[Opening Source data section]

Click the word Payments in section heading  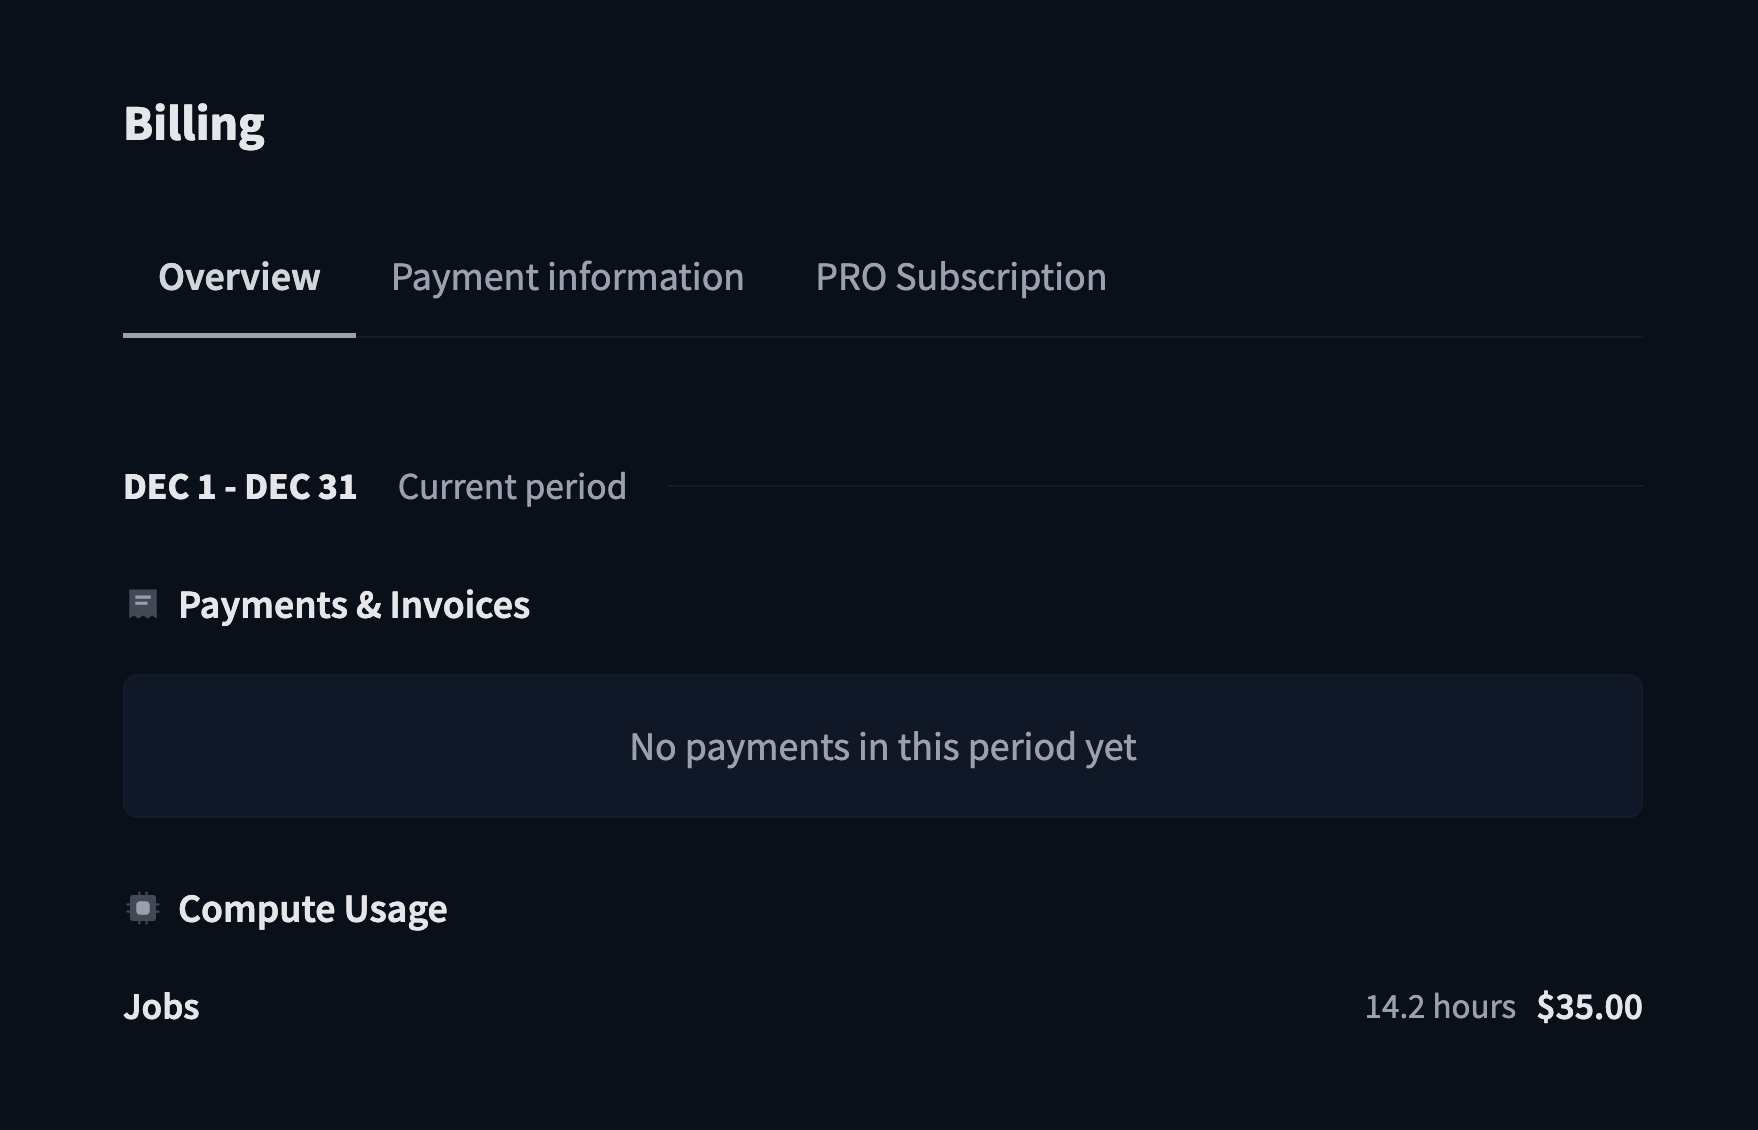263,605
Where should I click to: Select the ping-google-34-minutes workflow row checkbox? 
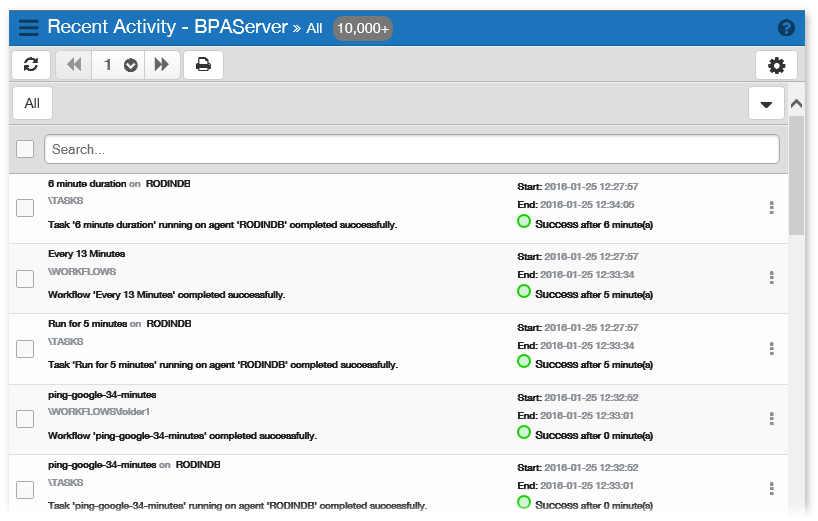25,419
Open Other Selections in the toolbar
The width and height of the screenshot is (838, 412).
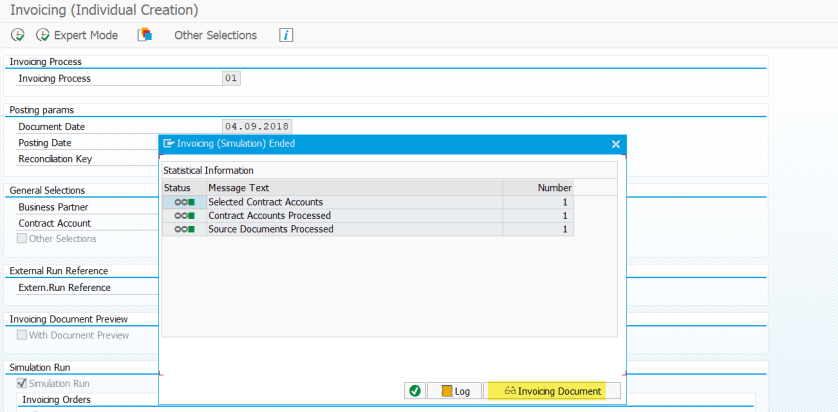tap(215, 35)
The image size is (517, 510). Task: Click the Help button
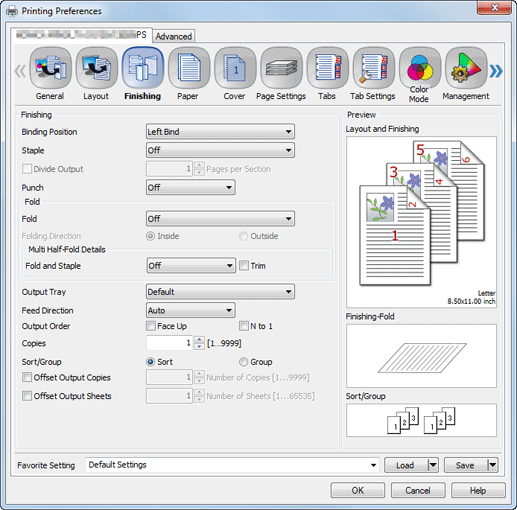tap(478, 490)
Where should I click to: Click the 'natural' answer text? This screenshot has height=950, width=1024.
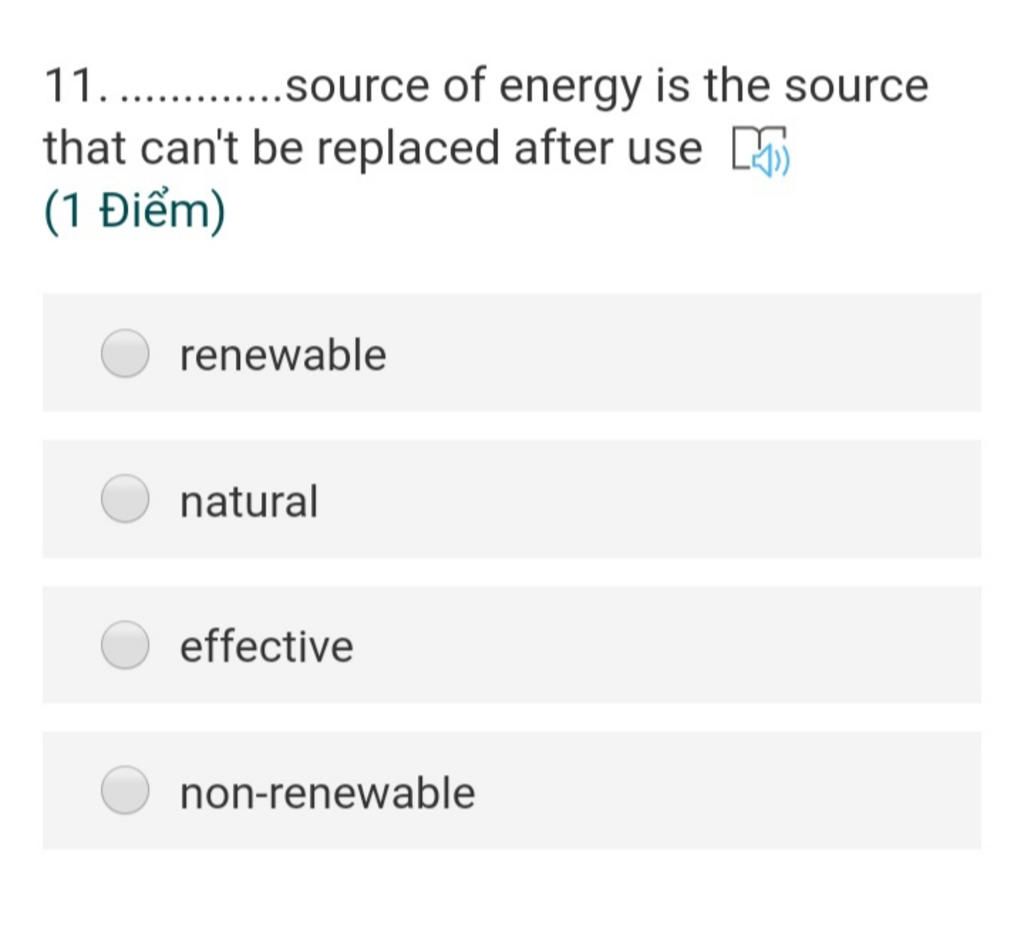click(x=249, y=501)
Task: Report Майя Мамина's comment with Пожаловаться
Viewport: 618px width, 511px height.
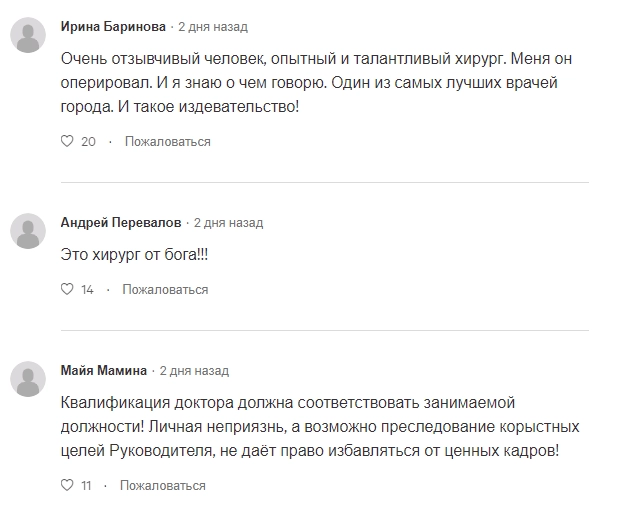Action: pos(162,486)
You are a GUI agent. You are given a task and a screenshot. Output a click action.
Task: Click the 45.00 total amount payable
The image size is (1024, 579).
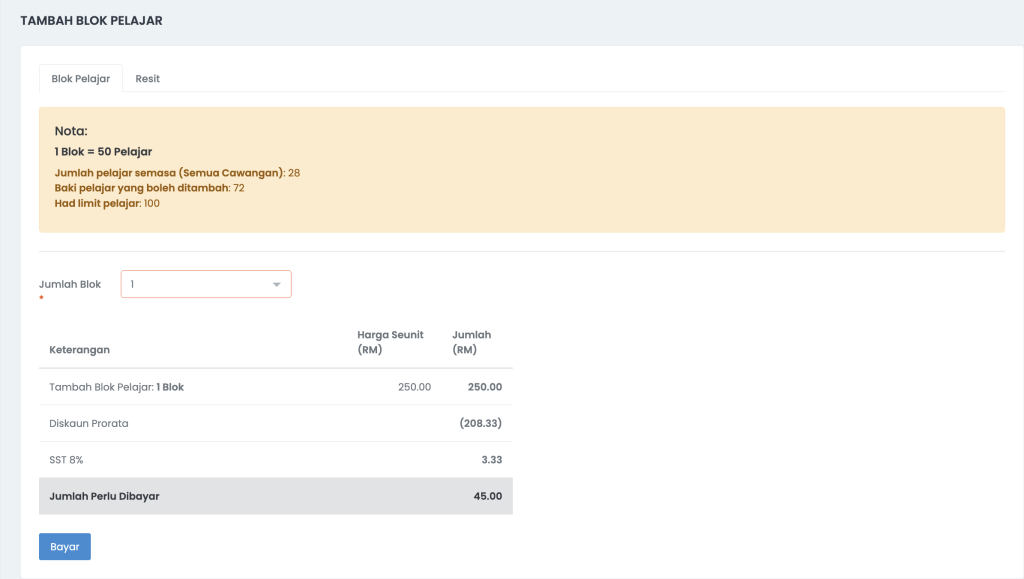(x=487, y=496)
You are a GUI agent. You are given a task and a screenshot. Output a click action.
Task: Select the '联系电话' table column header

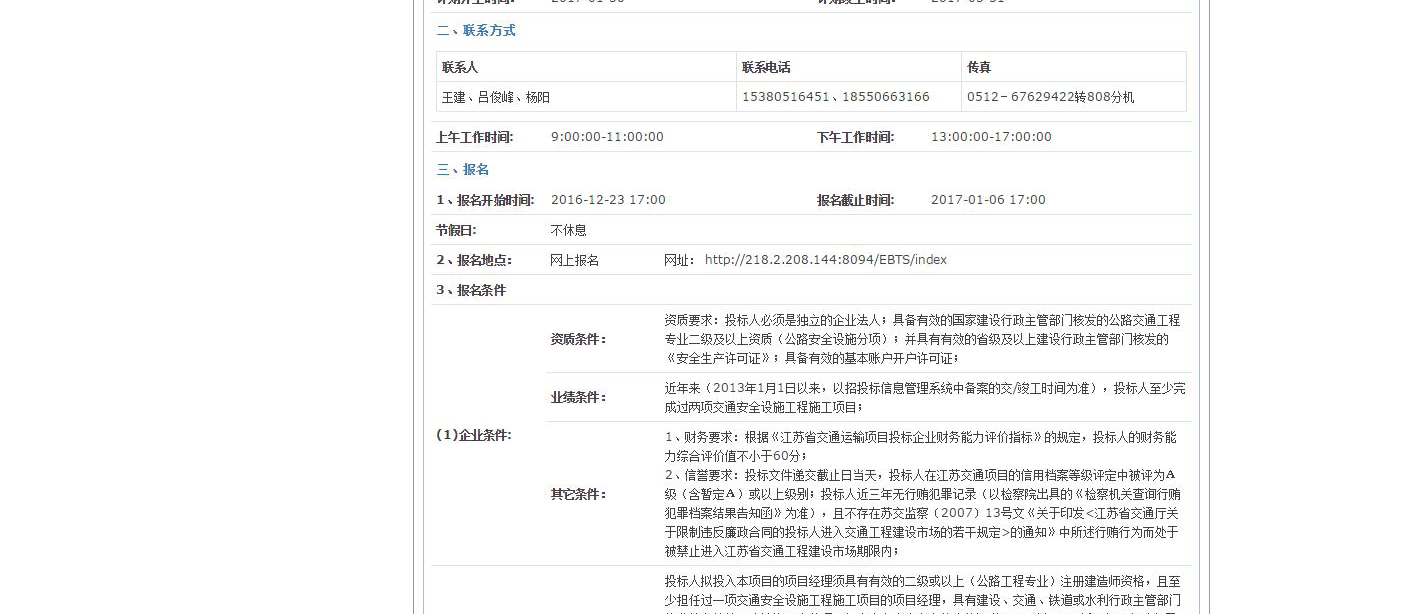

[Closing Source data section]

> **Problem to solve**: Beginning with the line that contains "The image size is (517, 510)." and ending with the final line of the listing, return each line exactly. Omit all pictures.

> **Result**:
The image size is (517, 510). Task: Click the Help button
tap(478, 490)
Where should I click to: Click the 'natural' answer text? This screenshot has height=950, width=1024.
click(x=249, y=501)
Task: Report Майя Мамина's comment with Пожаловаться
Viewport: 618px width, 511px height.
Action: pos(162,486)
You are a GUI agent. You are given a task and a screenshot. Output a click action.
Task: Click the 45.00 total amount payable
The image size is (1024, 579).
(x=487, y=496)
You are a GUI agent. You are given a task and a screenshot. Output a click action.
Task: Select the '联系电话' table column header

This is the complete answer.